====== RECORDS FOR THE EXERCISE ======
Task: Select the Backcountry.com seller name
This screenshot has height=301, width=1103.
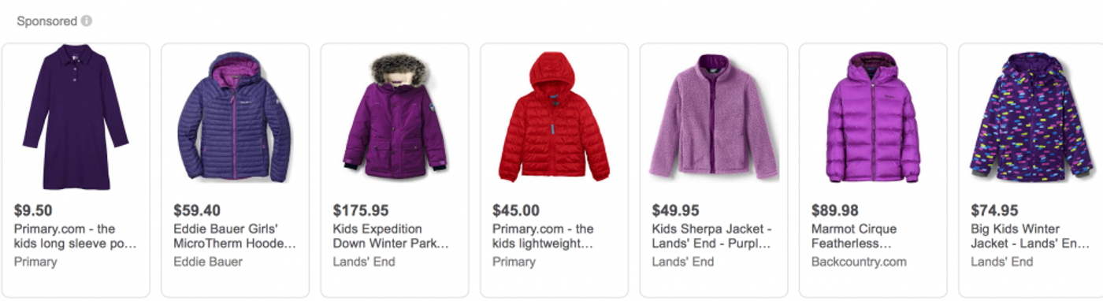Action: point(859,262)

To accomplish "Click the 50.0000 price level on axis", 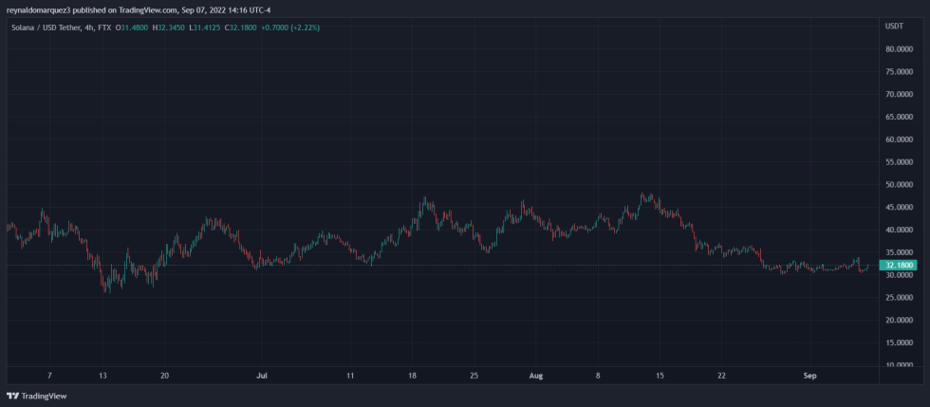I will tap(898, 184).
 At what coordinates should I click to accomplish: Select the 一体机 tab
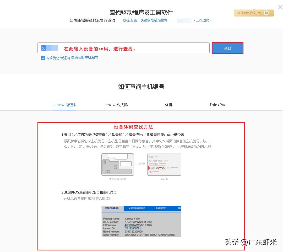(x=167, y=105)
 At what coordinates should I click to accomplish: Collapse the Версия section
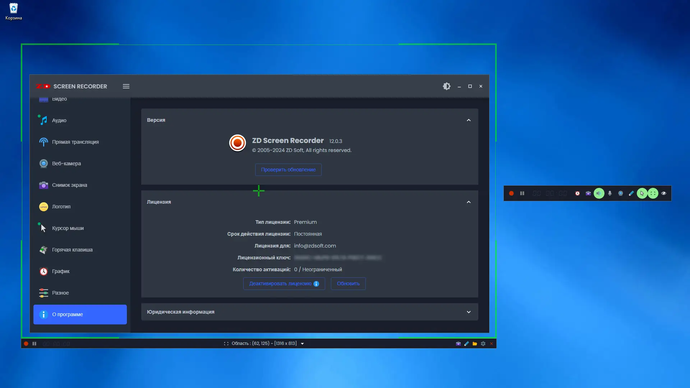[x=469, y=120]
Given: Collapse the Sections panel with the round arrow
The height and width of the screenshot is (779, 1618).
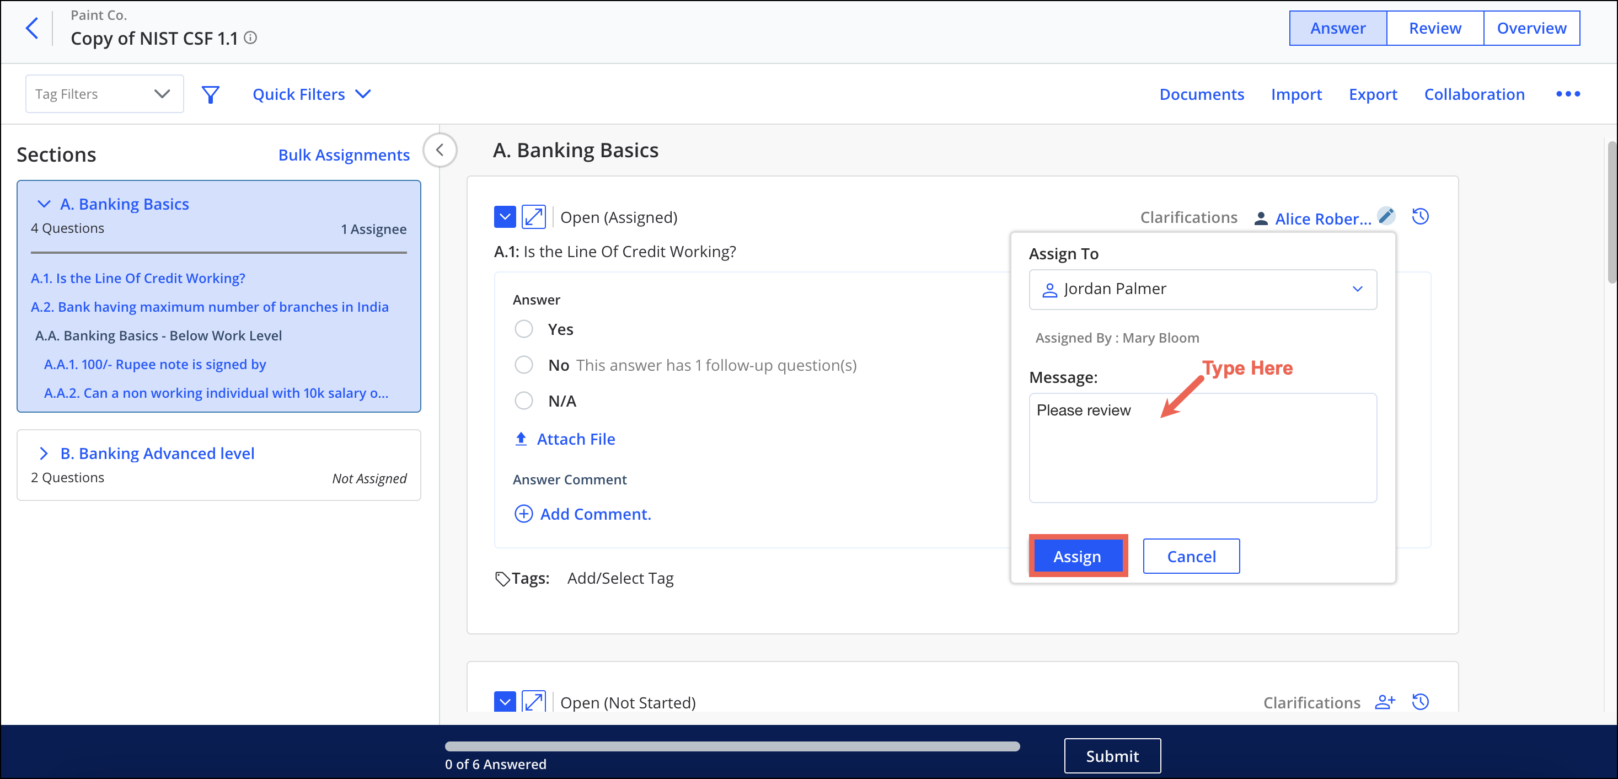Looking at the screenshot, I should (x=440, y=150).
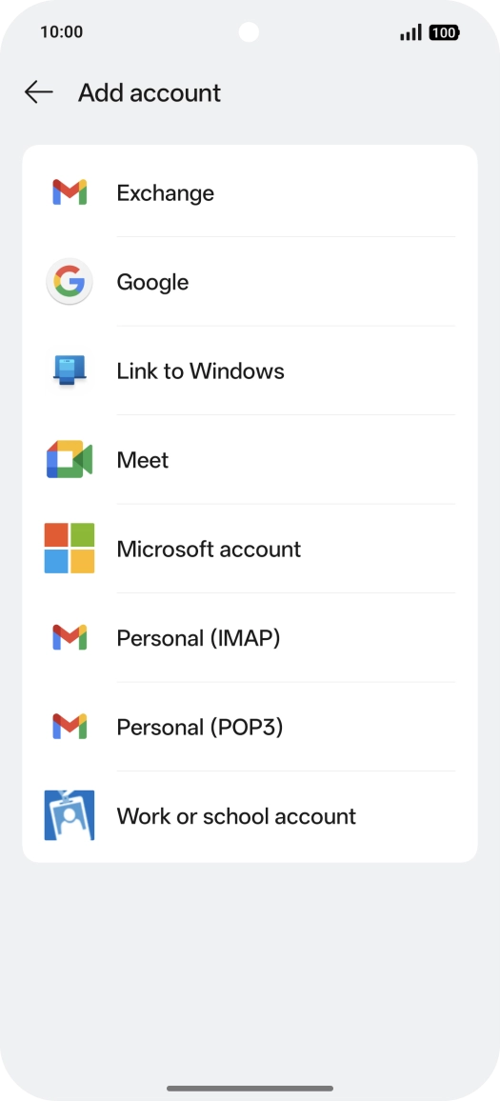Click the Gmail icon beside Personal (POP3)
Screen dimensions: 500x1101
[70, 727]
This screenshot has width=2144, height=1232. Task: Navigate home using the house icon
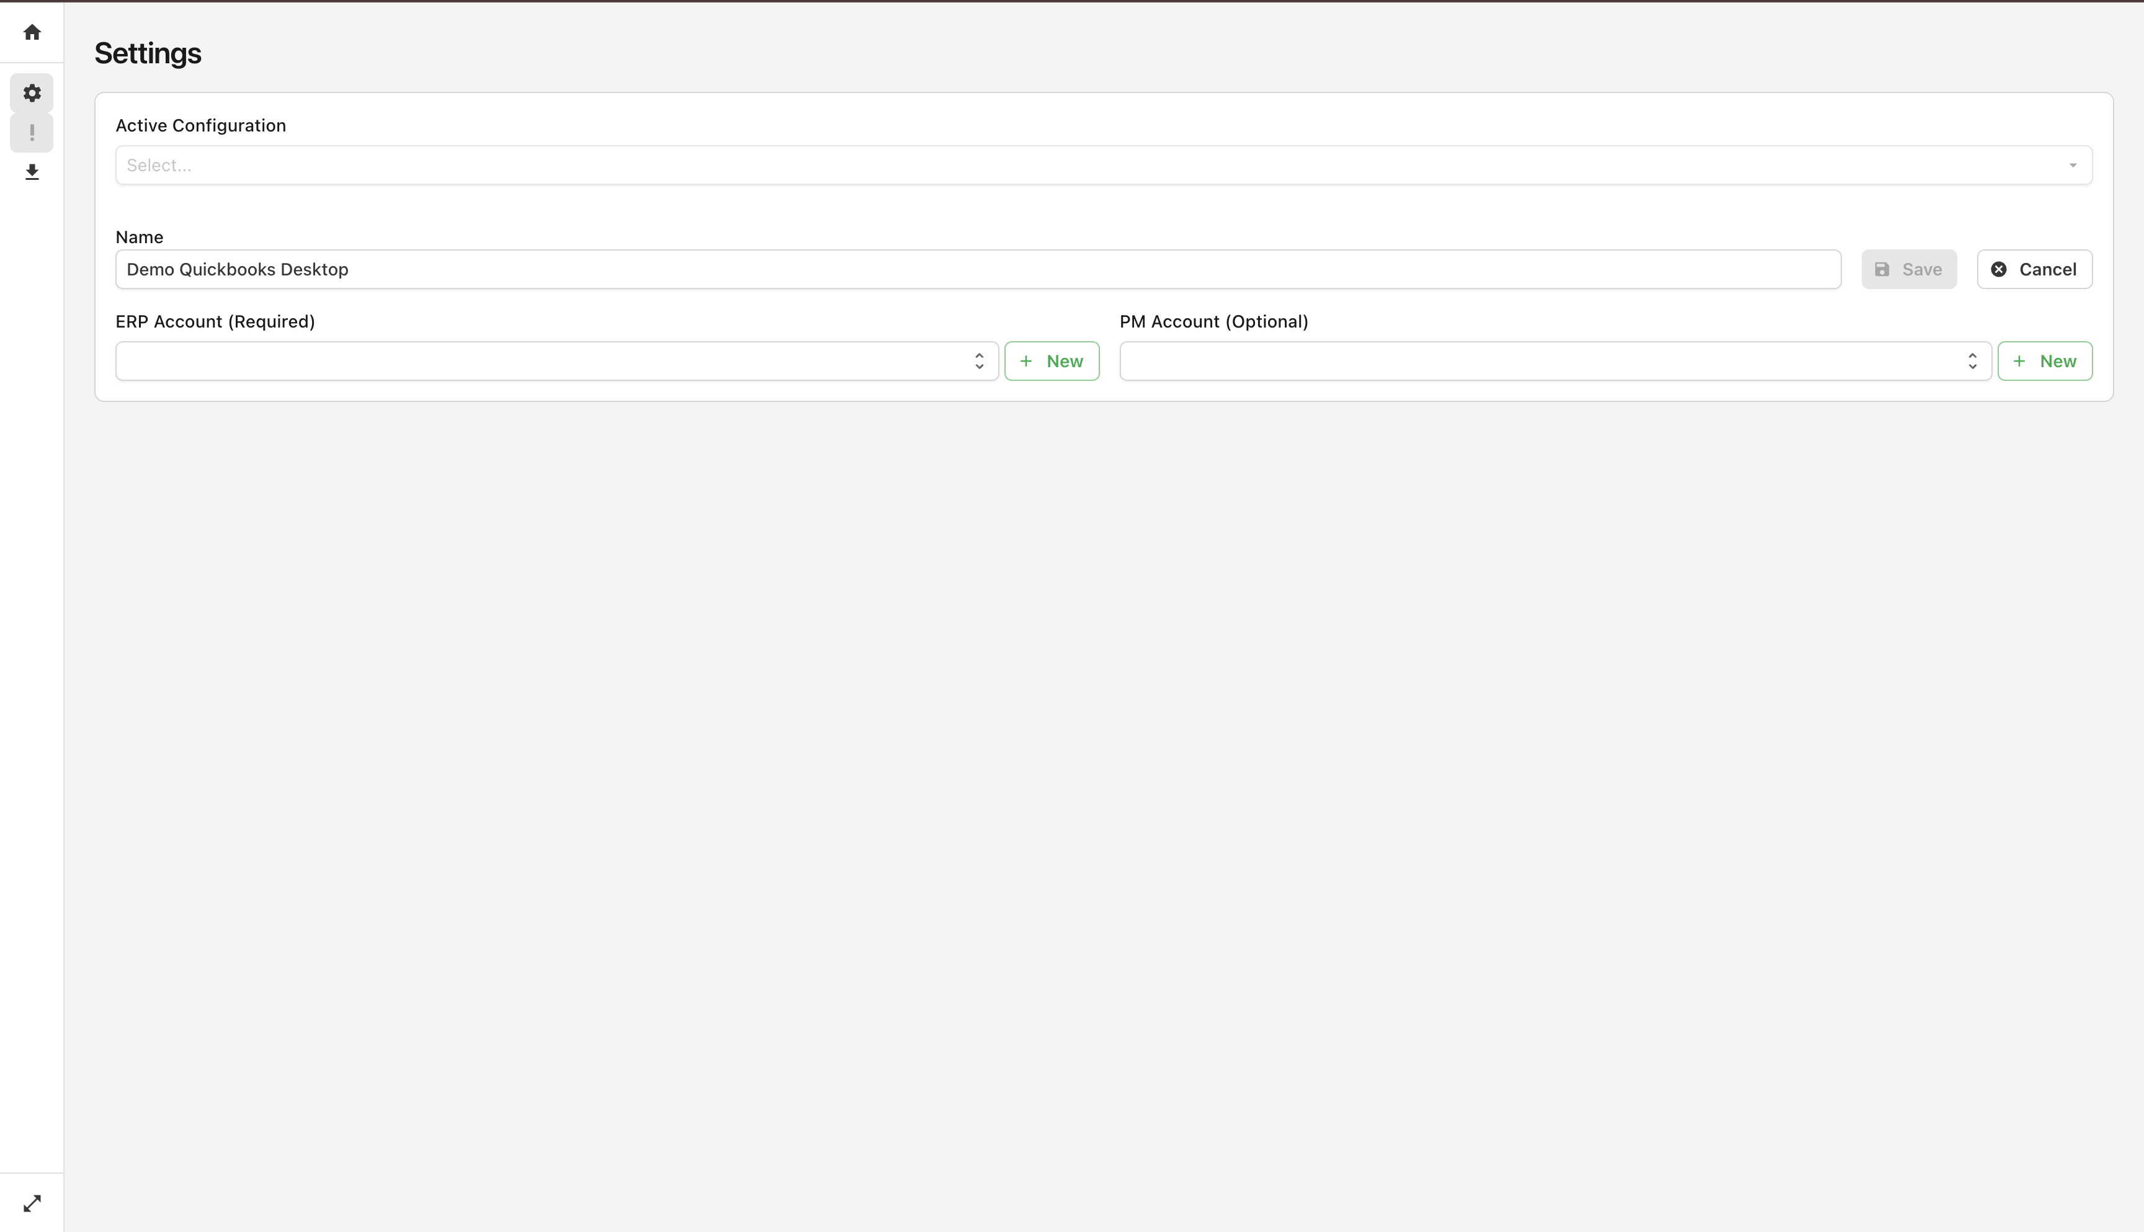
======
— STATED PROBLEM —
Gather every line in the rows above that contains the word "Collapse". Treat uppercase and lowercase letters as distinct.

— SOLUTION BELOW —
 At what coordinates should I click to accomplish: Collapse the Версия section
Given: Collapse the Sections panel with the round arrow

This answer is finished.